### TASK STATEMENT:
Give back an exact copy of the lines below, from the first through the line with "Given: Switch to the Activités (20) tab"; please stop there.

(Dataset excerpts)
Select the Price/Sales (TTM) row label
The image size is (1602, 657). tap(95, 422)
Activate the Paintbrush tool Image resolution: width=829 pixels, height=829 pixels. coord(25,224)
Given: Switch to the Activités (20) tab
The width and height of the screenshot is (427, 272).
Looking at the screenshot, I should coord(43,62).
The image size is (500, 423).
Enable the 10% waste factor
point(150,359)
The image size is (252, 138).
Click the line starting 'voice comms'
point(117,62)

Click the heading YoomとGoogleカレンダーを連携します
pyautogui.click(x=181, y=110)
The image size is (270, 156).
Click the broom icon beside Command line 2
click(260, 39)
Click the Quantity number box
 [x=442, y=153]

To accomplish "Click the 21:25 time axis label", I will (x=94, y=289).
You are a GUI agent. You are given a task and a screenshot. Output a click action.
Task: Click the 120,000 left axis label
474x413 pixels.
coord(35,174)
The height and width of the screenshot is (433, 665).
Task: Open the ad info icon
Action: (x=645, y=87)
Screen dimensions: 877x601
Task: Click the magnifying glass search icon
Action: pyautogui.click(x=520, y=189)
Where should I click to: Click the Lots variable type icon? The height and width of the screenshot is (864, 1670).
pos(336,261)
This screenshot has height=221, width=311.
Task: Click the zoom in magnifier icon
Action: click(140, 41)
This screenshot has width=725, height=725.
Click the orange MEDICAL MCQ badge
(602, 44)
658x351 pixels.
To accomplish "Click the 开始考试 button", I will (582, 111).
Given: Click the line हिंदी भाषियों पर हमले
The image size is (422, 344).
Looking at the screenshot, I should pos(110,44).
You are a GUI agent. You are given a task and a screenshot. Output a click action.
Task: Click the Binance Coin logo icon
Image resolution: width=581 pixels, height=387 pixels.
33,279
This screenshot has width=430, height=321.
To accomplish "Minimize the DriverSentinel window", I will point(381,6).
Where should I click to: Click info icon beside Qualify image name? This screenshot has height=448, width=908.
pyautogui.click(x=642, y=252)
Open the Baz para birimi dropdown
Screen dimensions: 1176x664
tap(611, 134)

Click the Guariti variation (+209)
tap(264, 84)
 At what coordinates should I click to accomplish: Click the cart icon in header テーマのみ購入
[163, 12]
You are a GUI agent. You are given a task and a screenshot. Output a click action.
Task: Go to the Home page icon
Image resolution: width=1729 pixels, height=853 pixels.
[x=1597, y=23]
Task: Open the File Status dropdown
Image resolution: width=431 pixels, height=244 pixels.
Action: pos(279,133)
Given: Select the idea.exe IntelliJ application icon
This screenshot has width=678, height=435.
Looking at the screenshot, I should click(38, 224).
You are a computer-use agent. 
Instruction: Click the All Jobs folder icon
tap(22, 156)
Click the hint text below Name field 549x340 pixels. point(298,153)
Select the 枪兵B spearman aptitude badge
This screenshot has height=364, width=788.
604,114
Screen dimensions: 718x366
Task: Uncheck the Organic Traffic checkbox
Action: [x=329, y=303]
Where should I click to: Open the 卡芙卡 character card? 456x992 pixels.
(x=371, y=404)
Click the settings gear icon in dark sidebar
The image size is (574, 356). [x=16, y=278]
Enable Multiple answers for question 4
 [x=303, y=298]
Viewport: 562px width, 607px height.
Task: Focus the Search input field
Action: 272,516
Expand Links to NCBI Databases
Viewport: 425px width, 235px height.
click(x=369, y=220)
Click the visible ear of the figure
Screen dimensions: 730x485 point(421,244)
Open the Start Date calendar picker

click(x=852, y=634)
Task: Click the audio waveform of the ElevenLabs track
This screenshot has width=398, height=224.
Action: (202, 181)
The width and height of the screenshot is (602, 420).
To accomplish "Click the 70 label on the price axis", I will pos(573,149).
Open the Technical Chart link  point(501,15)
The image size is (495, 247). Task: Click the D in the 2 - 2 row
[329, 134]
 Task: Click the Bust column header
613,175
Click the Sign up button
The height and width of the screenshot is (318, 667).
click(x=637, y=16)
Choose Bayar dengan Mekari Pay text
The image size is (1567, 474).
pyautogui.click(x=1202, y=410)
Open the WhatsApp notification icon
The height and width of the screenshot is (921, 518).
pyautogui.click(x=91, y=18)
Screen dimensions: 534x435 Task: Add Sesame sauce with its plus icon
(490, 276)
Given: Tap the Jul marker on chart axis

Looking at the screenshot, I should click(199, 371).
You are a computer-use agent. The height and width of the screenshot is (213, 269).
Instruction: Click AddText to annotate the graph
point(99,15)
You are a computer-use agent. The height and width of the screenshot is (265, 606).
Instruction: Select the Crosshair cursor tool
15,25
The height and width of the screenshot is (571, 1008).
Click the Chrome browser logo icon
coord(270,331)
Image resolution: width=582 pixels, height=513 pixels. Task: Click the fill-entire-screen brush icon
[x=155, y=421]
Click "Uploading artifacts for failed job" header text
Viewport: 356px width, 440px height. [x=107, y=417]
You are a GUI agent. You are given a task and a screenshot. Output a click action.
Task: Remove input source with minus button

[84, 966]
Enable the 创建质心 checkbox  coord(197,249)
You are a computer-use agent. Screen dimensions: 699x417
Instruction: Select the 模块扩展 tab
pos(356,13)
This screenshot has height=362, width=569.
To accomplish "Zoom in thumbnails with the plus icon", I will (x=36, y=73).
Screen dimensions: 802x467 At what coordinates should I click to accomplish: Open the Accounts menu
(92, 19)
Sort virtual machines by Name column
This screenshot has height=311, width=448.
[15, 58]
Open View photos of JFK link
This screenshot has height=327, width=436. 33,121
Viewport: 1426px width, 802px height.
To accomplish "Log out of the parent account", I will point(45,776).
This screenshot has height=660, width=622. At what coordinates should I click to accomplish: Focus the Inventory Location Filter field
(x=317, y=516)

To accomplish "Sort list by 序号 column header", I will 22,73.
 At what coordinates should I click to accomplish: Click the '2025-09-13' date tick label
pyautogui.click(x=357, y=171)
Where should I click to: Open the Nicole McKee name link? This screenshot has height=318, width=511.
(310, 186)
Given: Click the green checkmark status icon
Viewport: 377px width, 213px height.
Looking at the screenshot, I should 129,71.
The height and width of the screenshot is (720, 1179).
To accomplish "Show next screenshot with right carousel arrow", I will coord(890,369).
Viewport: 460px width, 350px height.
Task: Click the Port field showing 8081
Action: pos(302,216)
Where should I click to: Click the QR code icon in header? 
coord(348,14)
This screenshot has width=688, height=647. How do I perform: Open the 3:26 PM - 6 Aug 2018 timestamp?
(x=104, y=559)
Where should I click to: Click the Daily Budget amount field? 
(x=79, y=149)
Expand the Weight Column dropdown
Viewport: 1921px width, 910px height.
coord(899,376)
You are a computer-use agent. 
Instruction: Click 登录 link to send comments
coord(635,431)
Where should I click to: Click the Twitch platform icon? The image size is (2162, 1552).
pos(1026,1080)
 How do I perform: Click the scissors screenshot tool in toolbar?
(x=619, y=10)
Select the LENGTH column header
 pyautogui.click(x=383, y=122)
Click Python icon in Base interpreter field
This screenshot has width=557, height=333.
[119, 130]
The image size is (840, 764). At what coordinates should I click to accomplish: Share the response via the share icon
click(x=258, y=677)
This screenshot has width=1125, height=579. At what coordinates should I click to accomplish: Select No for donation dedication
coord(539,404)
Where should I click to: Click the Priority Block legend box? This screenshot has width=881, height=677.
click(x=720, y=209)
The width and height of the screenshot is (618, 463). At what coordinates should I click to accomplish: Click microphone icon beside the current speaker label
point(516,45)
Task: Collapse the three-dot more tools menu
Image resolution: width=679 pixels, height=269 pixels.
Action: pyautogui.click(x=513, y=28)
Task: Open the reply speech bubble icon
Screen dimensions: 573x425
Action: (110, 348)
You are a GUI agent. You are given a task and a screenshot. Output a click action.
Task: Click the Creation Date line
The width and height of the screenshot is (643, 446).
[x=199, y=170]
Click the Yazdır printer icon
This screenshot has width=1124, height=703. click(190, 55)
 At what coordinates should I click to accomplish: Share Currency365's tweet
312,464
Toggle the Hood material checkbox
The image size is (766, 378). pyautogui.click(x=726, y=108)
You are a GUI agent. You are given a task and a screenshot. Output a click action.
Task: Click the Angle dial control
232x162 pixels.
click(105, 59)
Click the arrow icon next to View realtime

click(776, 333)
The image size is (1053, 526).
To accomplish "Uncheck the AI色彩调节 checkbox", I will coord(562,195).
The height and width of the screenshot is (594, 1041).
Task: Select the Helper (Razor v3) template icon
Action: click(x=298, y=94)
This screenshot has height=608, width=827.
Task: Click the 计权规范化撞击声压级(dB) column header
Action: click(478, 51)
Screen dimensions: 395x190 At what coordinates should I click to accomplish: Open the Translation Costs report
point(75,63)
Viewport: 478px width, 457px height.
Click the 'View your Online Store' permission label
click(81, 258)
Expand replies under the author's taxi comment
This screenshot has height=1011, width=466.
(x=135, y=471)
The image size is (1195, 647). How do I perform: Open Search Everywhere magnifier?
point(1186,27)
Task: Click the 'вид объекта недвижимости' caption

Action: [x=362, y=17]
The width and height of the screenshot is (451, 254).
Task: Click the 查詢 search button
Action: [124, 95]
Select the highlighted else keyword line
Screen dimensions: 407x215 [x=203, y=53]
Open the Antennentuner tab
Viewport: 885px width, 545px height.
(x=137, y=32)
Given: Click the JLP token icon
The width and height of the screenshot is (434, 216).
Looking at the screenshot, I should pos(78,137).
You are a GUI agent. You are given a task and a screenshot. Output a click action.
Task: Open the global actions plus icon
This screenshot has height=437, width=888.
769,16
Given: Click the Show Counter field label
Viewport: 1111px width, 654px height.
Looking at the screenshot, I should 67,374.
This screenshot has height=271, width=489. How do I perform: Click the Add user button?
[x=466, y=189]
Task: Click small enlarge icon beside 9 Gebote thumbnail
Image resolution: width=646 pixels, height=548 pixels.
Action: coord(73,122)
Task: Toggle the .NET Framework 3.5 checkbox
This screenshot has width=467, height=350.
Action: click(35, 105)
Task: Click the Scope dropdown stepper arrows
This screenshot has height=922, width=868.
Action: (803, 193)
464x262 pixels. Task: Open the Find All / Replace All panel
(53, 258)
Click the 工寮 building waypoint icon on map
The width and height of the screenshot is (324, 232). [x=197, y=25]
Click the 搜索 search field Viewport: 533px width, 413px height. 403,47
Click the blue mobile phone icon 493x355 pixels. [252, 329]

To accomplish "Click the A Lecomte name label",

### TASK RESULT:
Select the Price/Sales (TTM) row label
The image size is (1602, 657). tap(95, 422)
Activate the Paintbrush tool Image resolution: width=829 pixels, height=829 pixels. coord(25,224)
Given: Switch to the Activités (20) tab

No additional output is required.